Well, actually there are many things more annoying than an unfinished sentence, or an unfinished series. But both can certainly be irritating. We don't like to be left hanging.
Plenty has been said on the subject of whether an author owes their readers the end of a series just because they sold them the start. I'm not going to talk about that here. What I am going to consider is what impact the delays to certain high profile fantasy series have on the fantasy book market more generally.
I was sparked to blog by this thread on Goodreads: I'll never, ever ever, start reading an unfinished series, how about you?
It's not unique. I've seen the sentiment expressed many times before.
Again, what I'm considering here has nothing to do with the authors commonly brought up in these discussions. There are many reasons why books can be delayed, some of them that only other writers can appreciate, some of them that may be heavily compounded by high levels of success.
What I'm interested in is the idea that sizable numbers of readers might genuinely resolve not to start unfinished series.
This would be both very unfortunate for many authors, and misguided since the vast majority of series are completed to the publisher's deadlines or within a reasonable period. Many authors produce a book a year ... so to swear off anything new until it is finished would be punishing the many for the misfortunes of the few. The trouble is that the high profile of these delayed series casts into the shadows the fact that the statistical likelihood of any given series being delayed is very small.
All but the most wildly successful authors need readers to buy into their series / trilogies early. Without good sales out of the gate the rest of the series can be in jeopardy. It could lead to a decline in the publishing effort put behind the remaining books, which becomes a self-fulfilling prophecy of commercial failure. At worst it can lead to publishers bailing on series, leaving them unfinished, which is exactly what the readers not buying the books were scared of ... they have caused the thing they were worried about ... they have become the thing they hate!

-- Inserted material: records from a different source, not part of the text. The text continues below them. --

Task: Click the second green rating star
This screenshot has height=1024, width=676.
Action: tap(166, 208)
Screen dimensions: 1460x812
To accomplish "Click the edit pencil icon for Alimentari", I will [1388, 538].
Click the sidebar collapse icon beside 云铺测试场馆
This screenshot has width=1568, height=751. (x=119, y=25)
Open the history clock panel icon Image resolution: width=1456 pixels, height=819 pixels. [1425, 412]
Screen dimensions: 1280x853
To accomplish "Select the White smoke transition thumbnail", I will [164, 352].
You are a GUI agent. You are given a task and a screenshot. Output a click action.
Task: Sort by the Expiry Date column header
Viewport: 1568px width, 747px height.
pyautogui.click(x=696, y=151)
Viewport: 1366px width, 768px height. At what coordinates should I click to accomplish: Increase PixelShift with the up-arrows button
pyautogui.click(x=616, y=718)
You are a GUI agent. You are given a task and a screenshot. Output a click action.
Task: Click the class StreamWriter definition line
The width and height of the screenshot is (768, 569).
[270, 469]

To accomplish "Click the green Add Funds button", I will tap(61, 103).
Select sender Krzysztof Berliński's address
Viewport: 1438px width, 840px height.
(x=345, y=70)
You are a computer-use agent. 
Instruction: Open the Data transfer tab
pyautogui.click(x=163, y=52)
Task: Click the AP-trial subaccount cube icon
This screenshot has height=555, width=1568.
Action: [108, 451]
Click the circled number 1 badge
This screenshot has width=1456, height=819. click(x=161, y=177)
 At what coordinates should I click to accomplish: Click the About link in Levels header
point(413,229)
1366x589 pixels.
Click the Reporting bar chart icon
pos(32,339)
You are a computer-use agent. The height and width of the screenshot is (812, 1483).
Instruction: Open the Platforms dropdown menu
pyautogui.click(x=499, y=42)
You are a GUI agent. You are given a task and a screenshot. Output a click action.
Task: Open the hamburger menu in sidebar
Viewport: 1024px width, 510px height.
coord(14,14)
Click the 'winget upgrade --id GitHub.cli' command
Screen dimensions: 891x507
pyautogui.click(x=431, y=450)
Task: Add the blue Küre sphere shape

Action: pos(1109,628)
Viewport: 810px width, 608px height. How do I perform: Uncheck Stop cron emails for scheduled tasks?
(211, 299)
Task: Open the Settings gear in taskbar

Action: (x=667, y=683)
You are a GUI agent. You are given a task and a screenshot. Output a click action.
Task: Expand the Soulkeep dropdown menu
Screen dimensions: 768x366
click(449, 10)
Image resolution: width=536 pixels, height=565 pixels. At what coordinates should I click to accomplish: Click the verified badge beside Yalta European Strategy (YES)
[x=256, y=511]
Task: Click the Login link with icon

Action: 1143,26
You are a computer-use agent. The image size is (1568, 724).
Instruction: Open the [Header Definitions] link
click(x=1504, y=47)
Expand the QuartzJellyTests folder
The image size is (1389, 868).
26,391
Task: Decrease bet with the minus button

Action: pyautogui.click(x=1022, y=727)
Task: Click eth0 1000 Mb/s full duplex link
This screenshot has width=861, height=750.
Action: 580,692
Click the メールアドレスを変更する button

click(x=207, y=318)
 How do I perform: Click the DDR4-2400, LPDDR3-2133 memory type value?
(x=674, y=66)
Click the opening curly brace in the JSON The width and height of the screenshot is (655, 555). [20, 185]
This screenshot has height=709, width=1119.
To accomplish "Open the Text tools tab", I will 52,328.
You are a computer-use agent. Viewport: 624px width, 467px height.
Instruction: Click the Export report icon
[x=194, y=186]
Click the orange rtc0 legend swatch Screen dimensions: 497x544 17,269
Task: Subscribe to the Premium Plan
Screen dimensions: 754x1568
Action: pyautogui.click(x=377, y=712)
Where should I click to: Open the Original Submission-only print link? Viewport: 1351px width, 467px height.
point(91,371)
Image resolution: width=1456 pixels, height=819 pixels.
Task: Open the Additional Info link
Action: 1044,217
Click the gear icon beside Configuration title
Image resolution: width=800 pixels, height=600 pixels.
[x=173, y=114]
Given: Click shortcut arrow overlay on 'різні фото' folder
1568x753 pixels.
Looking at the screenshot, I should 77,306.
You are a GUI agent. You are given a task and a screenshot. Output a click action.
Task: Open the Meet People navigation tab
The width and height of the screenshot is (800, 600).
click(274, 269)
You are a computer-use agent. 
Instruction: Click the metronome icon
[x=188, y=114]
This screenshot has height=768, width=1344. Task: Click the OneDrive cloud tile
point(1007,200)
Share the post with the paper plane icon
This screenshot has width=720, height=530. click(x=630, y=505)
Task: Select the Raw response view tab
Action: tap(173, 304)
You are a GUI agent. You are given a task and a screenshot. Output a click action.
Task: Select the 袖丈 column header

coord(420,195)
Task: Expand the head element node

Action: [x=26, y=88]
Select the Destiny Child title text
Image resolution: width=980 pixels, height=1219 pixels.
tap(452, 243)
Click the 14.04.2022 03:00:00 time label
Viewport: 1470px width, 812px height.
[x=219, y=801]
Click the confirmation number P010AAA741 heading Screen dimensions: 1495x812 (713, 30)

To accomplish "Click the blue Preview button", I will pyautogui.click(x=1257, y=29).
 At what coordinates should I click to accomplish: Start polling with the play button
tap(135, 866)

The phenomenon of series being dumped by publishers is much more common in the translation market where the overheads of translating say Prince of Thorns into Spanish mean that each book is more of a financial gamble for the publisher. With translated series if the first book or first two books do not do well ... there will be no more books ... which means readers don't buy series until they are complete ... which means sales are poor and series are cancelled. This particular vicious circle rolls amok through many overseas markets.
You can buy Prince of Thorns in Spanish, but neither of the other two books. You can buy Prince of Thorns and King of Thorns in Dutch, but not Emperor of Thorns. The trilogy will not be completed in either country.
If the mindset that lead to the thread linked above becomes more prevalent in the English language market then the same vicious circle will start to gather momentum there too.
It's hard to bring it to a halt though. The series where this has happened are few and far between, but they are also series that in terms of sales stand head and shoulders above the rest of the epic fantasy market, and so their impact on readers' psyche and buying habits is big and grows year by year.
The big question is was this just chance or did the success of these series cause the delays, maybe through the pressure of expectation, maybe by changing the lives of the authors beyond recognition? Or was it just chance that this issue hit our most popular authors?
And of course, whatever negative impact might be speculated upon as a result of the delays in question, the chances are that by raising the profile of fantasy as a whole, and by bringing more readers to the shelves, those series have actually done other authors far more good than harm.